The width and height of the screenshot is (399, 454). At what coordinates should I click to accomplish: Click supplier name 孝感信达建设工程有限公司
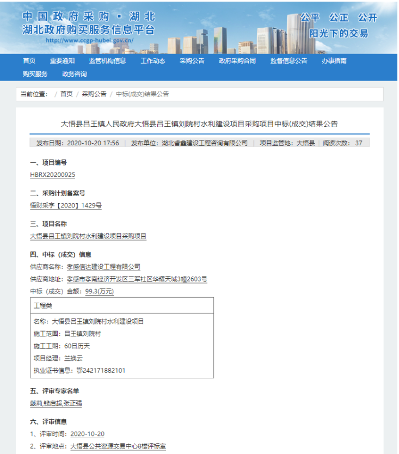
...
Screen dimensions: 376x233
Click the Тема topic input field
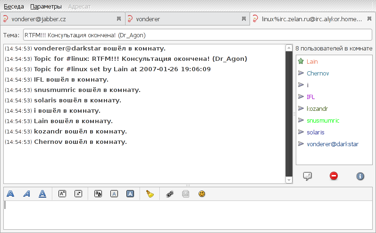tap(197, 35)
==
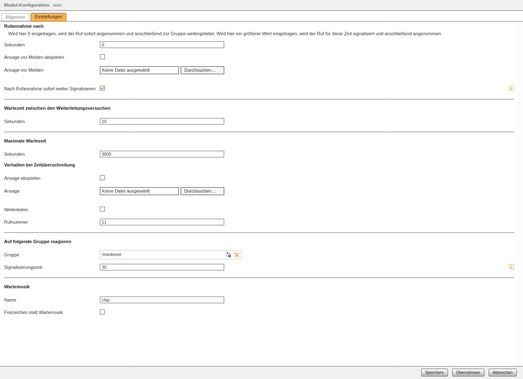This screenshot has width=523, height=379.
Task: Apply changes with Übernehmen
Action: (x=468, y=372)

### Exercise
Copy out the items above word for word, from the line containing "Screen dimensions: 376x233" down through the line containing "tap(197, 35)", and leave the pictures out of your answer.

### Response
Screen dimensions: 376x233
Click the Тема topic input field
tap(197, 35)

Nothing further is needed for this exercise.